A new botnet has been discovered that takes login credentials from a less-secure site and tests them on banking and financial transactions sites, leaving users who reuse the same password across sites vulnerable to attack.

Internet security firm ThreatMetrix described the botnet in its Cybercrime Report covering the first quarter of 2016. In it, its said that botnet attacks have evolved from large-scale distributed denial of service (DDoS) attacks to low-and-slow attacks which are more difficult to detect. Rather than taking down a site or server, the new botnets mimic trusted customer behavior and logins to access accounts.

The new bots get customer login information from a lower-security site: one with ‘modest sign-up requirements’ for the creation of username/password combinations. The botnets take a list of user credentials from the dark web and run ‘massive credentialing sessions’ on lower-security sites. Often sites that provide content, like Netflix or Spotify, will be targeted for the first phase of attack as they have millions of customers and lower security requirements than most financial institutions and e-commerce sites. “These attacks result in huge spikes over a couple of days with sustained transaction levels of over 200 transactions / second as they slice down the list.” Every time they get a hit with a username/password combination it goes on a list, which is then used to launch a low-and-slow attack on financial and e-commerce institutions. These attacks are difficult to detect and comprised 264 million attacks on e-commerce websites in the first quarter of 2016 alone. They noted an overall 35% growth in bot attacks from the last quarter of 2015 to the first of 2016, a number which is expected to continue to grow.
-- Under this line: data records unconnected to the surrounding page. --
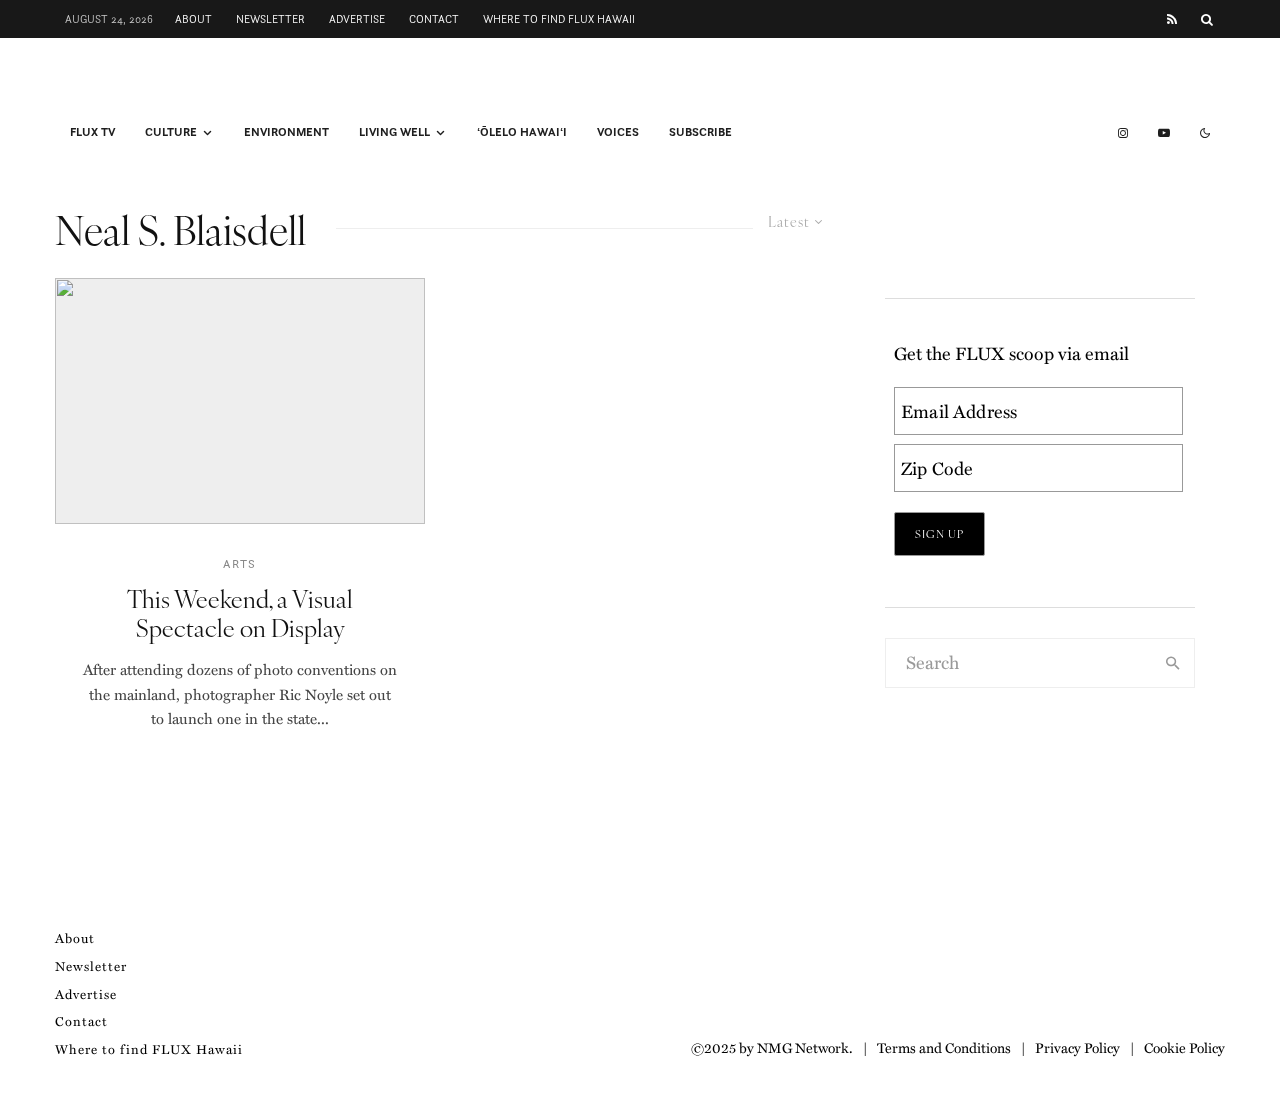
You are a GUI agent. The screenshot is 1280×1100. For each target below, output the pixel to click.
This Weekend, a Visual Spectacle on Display (240, 613)
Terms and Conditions (944, 1047)
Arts (239, 563)
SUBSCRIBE (700, 132)
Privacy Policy (1077, 1047)
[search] (1173, 663)
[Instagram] (1123, 133)
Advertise (357, 19)
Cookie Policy (1184, 1047)
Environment (286, 132)
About (193, 19)
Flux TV (92, 132)
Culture (171, 132)
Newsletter (270, 19)
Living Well (394, 132)
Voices (618, 132)
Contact (434, 19)
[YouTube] (1164, 133)
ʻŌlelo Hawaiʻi (522, 132)
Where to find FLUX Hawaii (559, 19)
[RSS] (1172, 19)
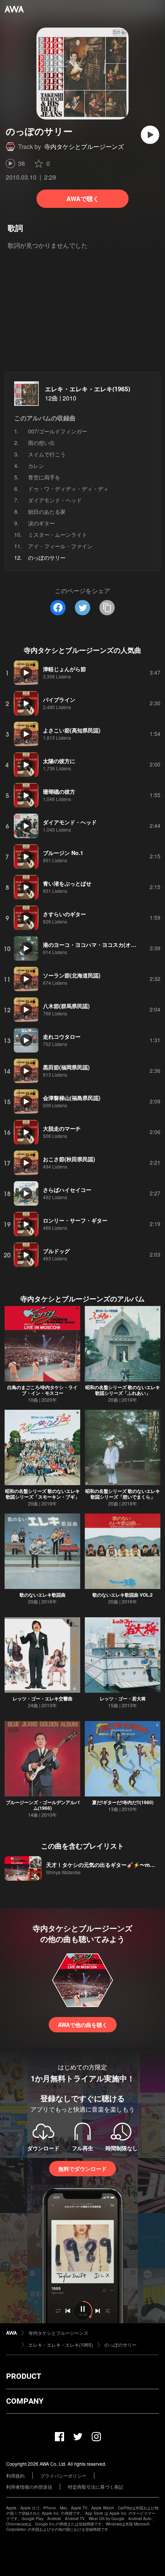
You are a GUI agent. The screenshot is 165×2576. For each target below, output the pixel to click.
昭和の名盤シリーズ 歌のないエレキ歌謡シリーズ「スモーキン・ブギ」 (42, 1493)
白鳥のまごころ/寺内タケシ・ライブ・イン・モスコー (42, 1390)
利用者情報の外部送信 (29, 2486)
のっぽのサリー (120, 2344)
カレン (36, 465)
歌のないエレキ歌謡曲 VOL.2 (122, 1594)
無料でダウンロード (82, 2168)
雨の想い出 (41, 442)
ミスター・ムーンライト (57, 534)
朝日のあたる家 (47, 511)
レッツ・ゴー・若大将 (123, 1698)
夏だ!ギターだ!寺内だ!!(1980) (122, 1802)
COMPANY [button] (24, 2401)
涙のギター (41, 523)
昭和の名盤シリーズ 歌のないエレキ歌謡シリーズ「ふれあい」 (122, 1390)
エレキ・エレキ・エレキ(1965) (87, 388)
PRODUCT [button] (23, 2376)
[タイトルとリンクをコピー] (107, 607)
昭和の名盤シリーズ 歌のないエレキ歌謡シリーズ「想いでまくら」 (122, 1493)
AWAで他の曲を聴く (82, 2024)
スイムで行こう (47, 454)
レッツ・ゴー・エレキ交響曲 (43, 1698)
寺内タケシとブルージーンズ (84, 146)
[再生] (150, 135)
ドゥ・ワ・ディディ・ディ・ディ (68, 488)
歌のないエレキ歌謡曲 (43, 1594)
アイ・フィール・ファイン (60, 546)
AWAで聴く (82, 198)
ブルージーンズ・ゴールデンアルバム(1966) (42, 1805)
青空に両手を (44, 477)
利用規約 (15, 2475)
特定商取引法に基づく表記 (95, 2486)
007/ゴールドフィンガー (57, 431)
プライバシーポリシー (63, 2475)
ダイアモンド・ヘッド (55, 500)
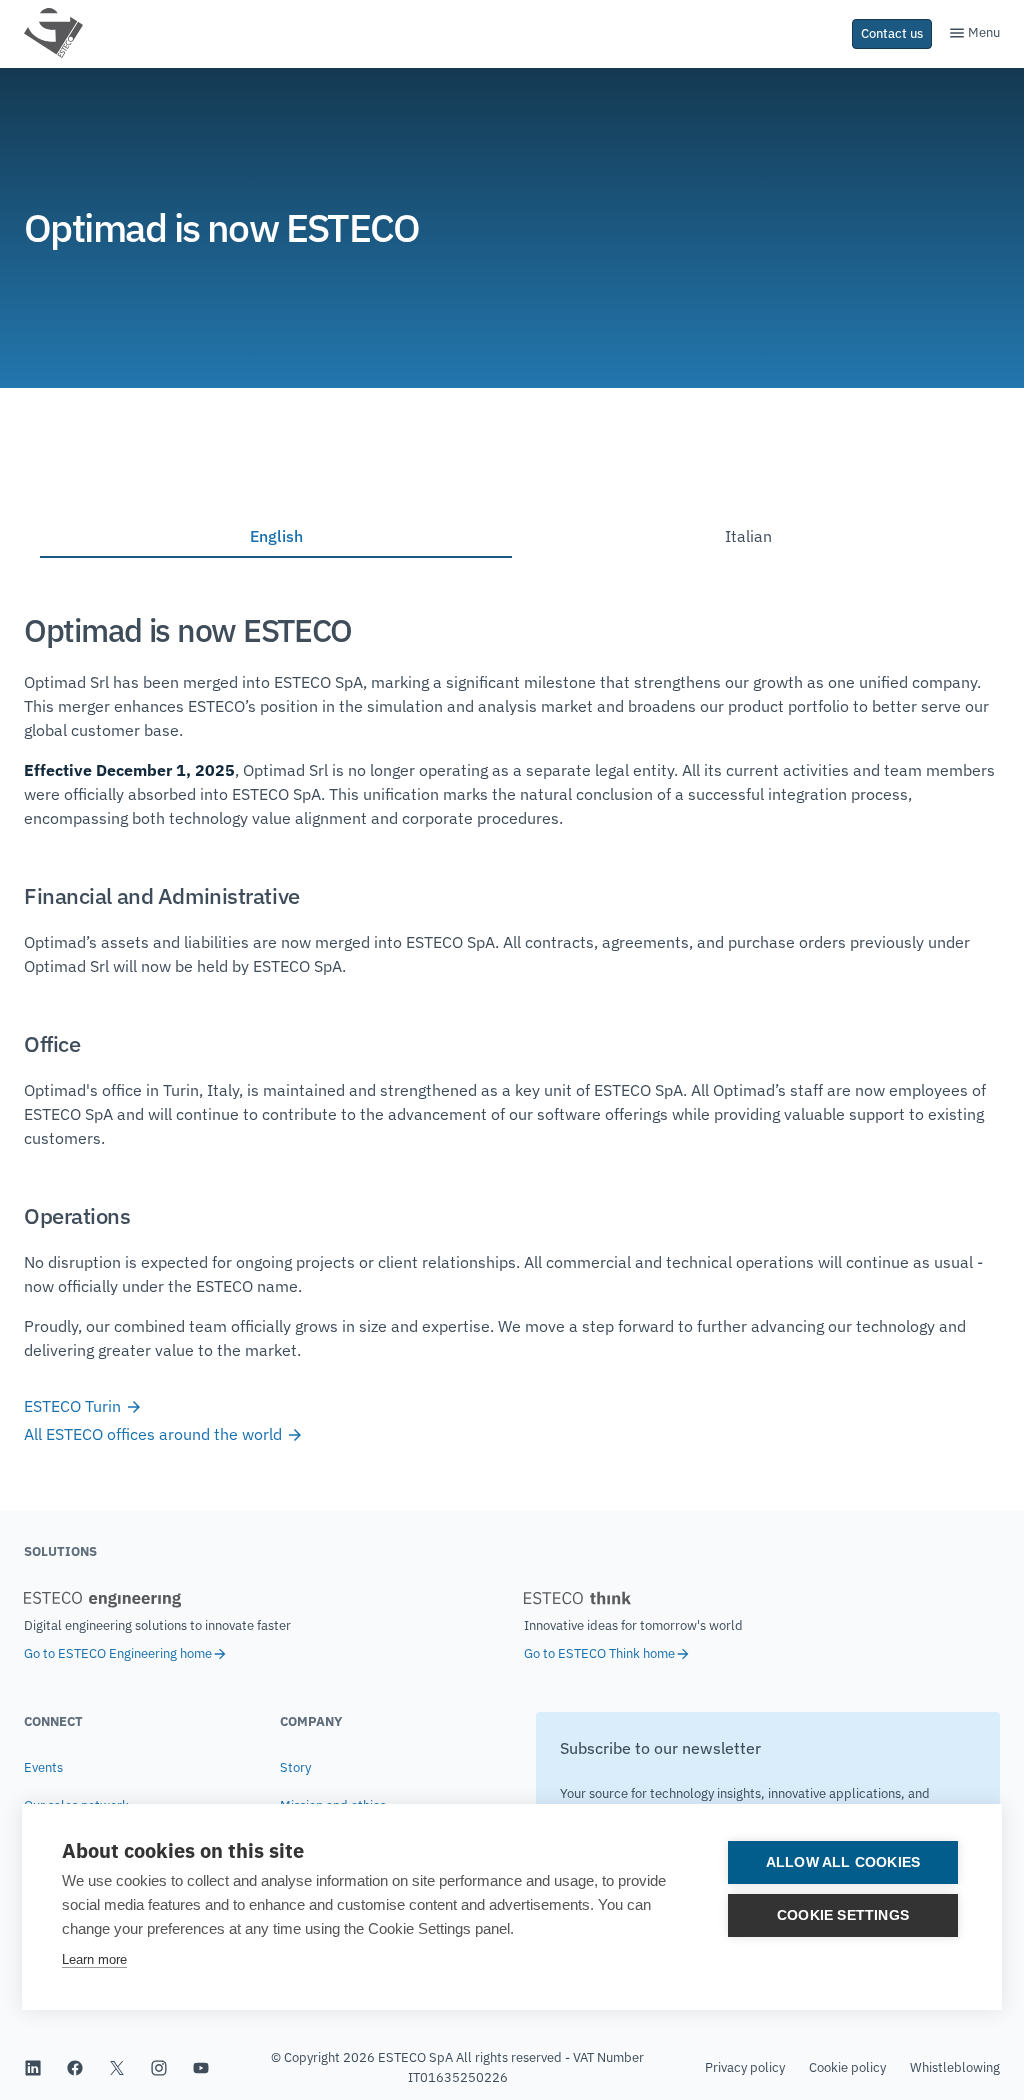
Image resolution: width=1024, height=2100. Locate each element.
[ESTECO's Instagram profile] (159, 2068)
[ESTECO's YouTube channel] (201, 2068)
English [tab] (276, 536)
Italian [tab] (748, 536)
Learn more (94, 1959)
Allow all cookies (843, 1862)
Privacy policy (745, 2067)
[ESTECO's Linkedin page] (33, 2068)
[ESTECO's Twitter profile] (117, 2068)
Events (43, 1767)
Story (295, 1767)
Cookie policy (847, 2067)
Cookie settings (843, 1915)
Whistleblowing (955, 2067)
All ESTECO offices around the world (155, 1434)
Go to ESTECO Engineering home (118, 1653)
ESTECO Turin (74, 1406)
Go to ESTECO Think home (599, 1653)
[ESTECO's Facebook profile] (75, 2068)
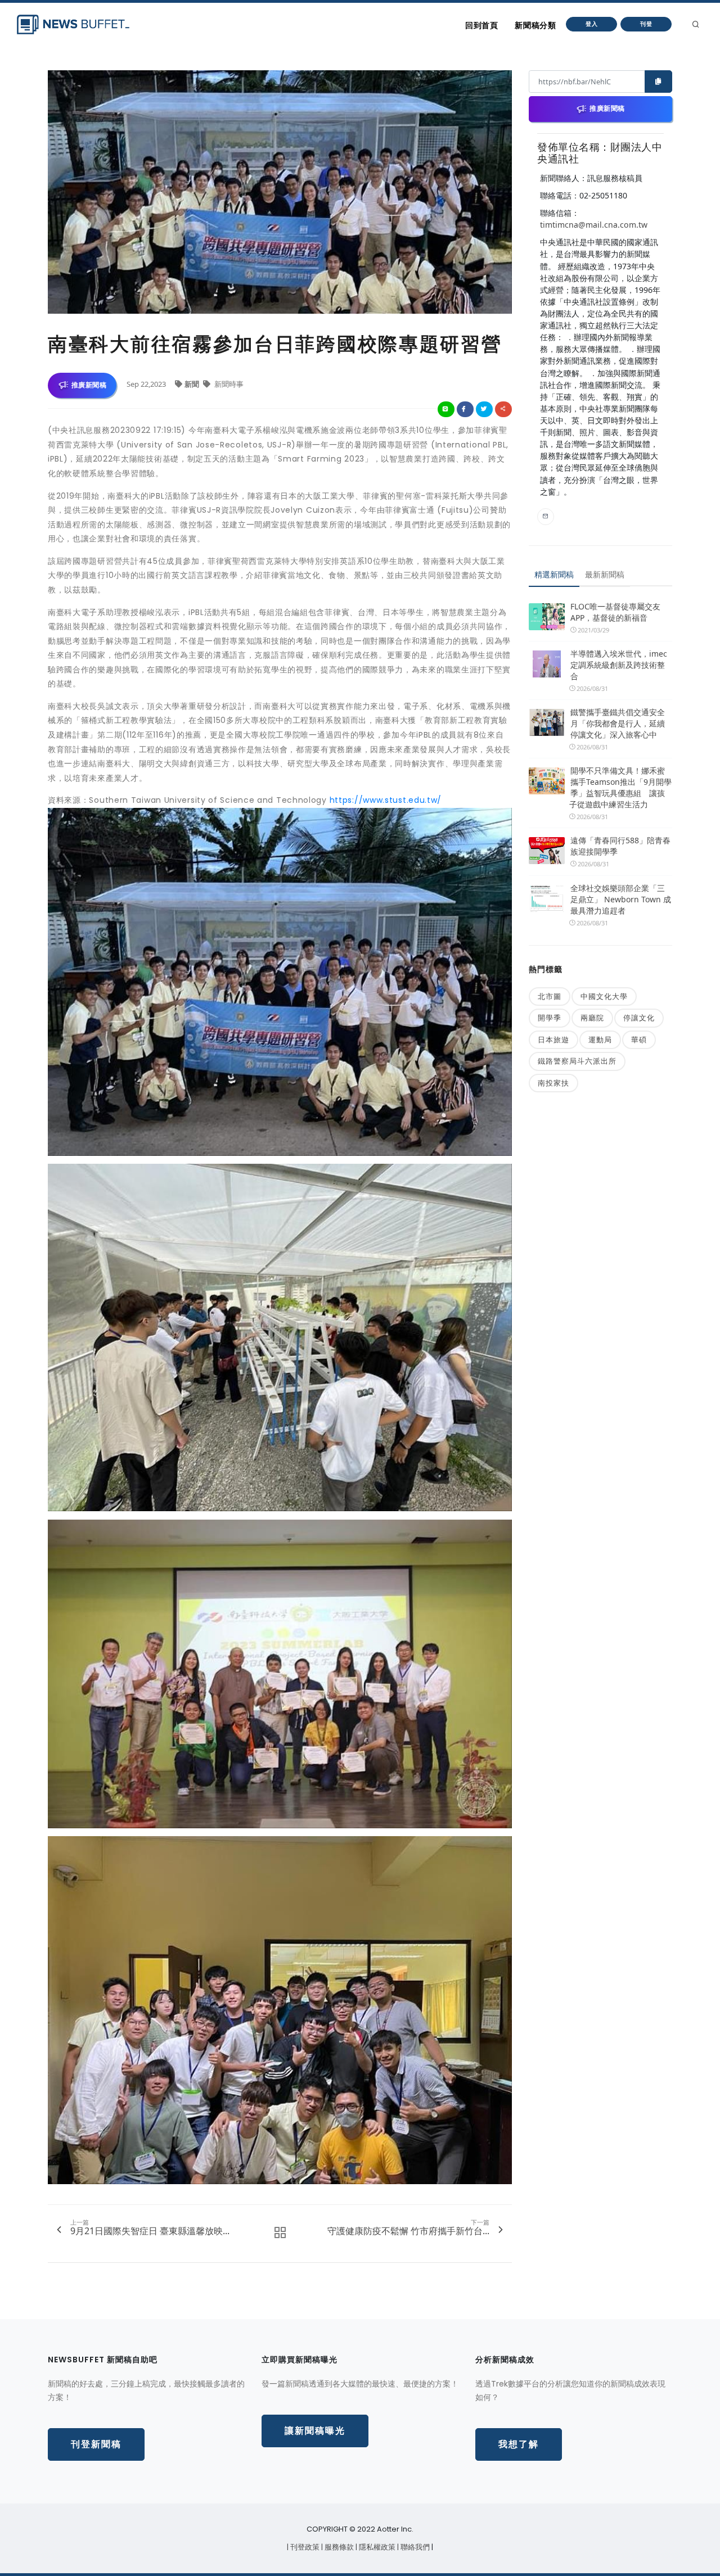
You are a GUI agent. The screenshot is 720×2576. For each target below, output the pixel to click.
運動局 (600, 1039)
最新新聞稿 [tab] (604, 574)
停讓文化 (639, 1018)
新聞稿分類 (535, 25)
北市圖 (549, 996)
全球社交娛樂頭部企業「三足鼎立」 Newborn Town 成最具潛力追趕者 (620, 899)
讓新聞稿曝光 (315, 2430)
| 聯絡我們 (414, 2547)
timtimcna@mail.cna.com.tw (593, 224)
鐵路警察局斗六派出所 (577, 1061)
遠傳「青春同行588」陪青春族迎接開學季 (620, 846)
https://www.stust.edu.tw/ (386, 800)
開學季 (549, 1018)
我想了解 (518, 2444)
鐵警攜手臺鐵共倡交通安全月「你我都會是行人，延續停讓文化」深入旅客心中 (617, 723)
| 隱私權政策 (376, 2547)
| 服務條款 (338, 2547)
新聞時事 (228, 384)
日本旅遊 (553, 1039)
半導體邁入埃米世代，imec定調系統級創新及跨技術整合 (618, 664)
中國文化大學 (604, 996)
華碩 (639, 1039)
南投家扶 (553, 1083)
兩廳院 (592, 1018)
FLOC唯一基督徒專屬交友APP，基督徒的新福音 (615, 612)
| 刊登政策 (304, 2547)
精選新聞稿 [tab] (554, 574)
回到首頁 (481, 25)
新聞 (192, 384)
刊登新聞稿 (96, 2444)
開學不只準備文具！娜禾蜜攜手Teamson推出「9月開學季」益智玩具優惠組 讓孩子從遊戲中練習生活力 (620, 787)
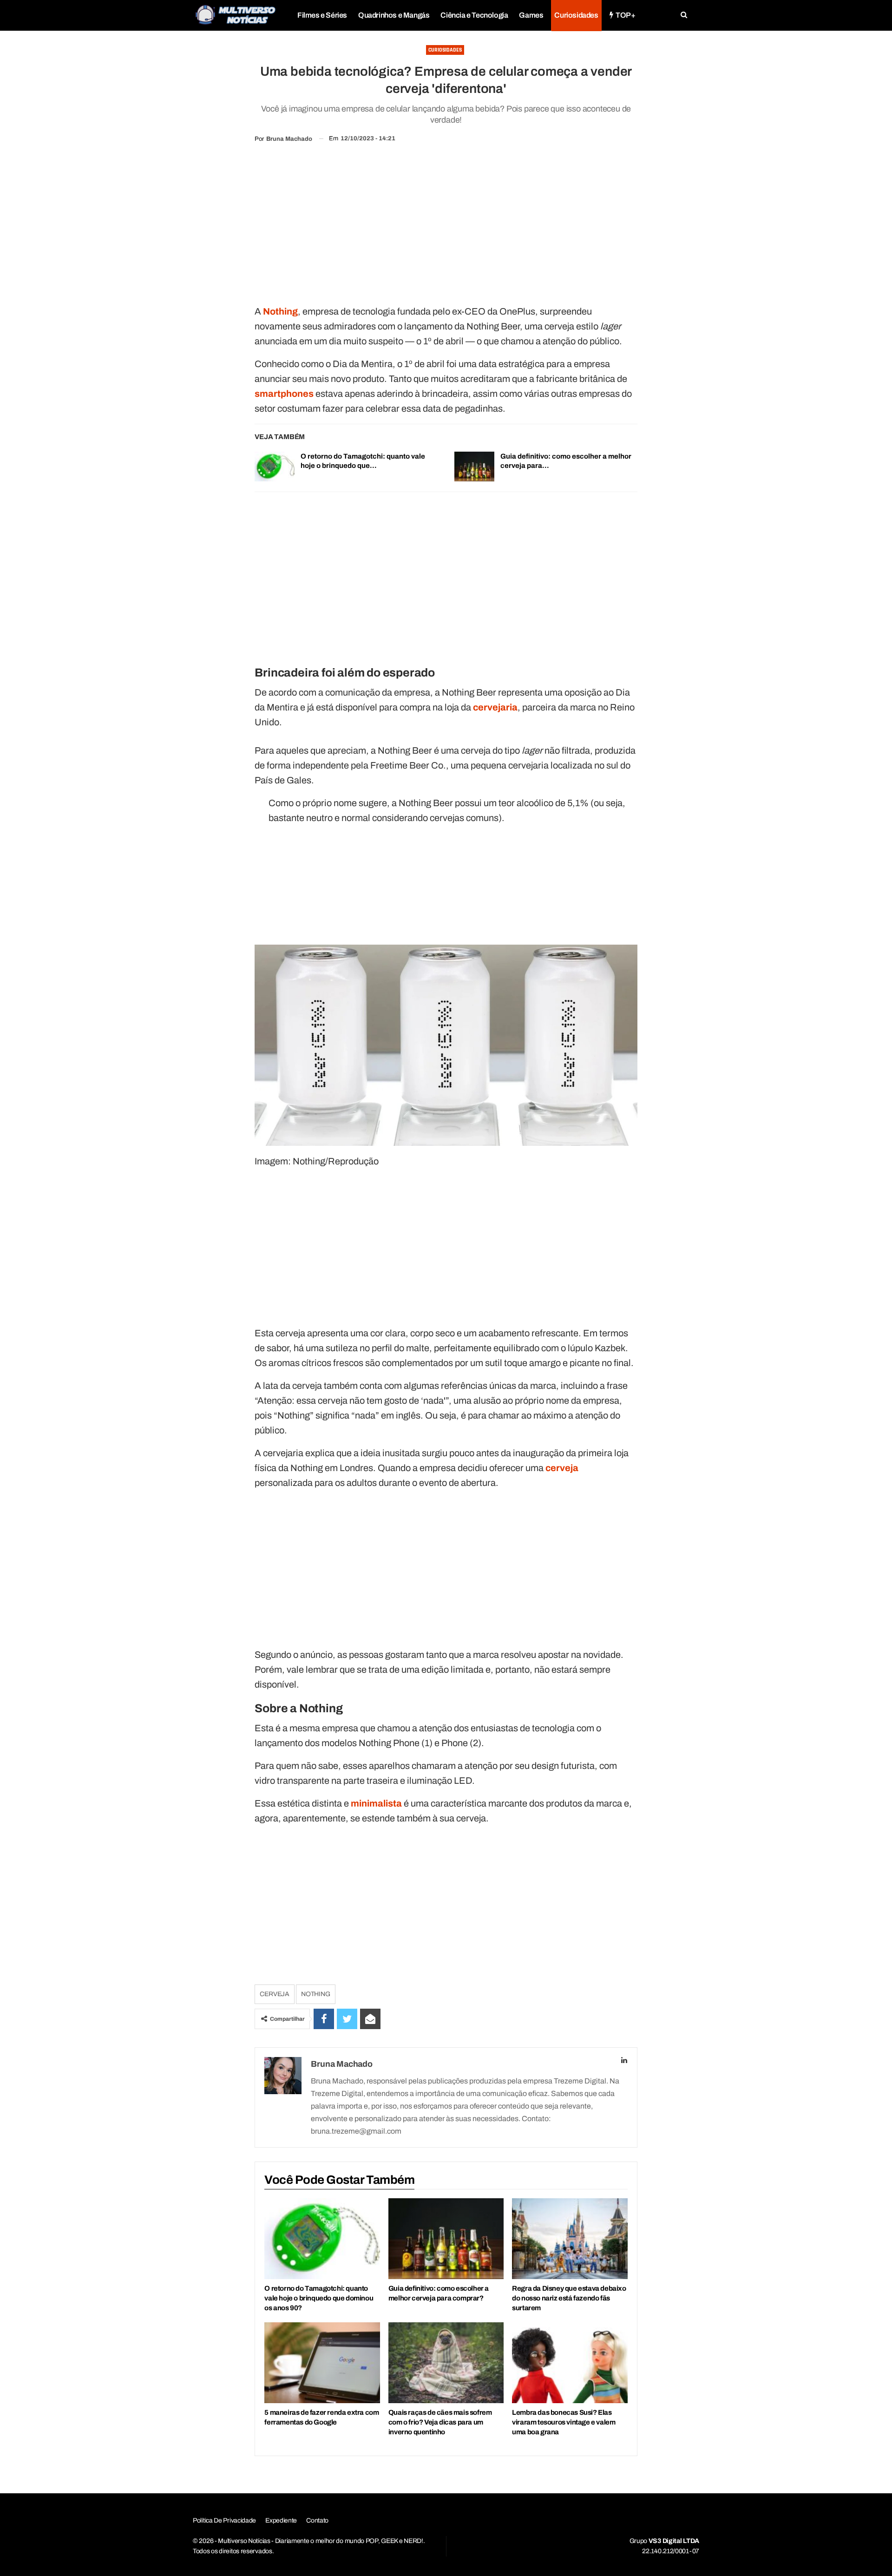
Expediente (281, 2520)
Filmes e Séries (322, 15)
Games (531, 15)
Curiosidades (576, 15)
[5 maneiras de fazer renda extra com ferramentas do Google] (322, 2362)
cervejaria (495, 707)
“With recent data breaches, and the tendency for users to share passwords across websites, cybercriminals find it more lucrative to use a trusted credit card from a valid customer account than it is to attempt to re-use a stolen card that has a limited shelf life. This quarter saw the highest level of attacks on e-commerce with more than 60 million rejected transactions, representing a 90% increase over the previous year.”

Using known combinations targets those who reuse passwords on low and high security websites. While users have been warned against this practice for years, some reports still show that it is common practice. A 2013 report by UK communications watchdog OfCom showed that 55% of adults reuse the same passwords across sites. A similar 2015 study by TeleSign showed 73% of web accounts were protected by duplicated passwords.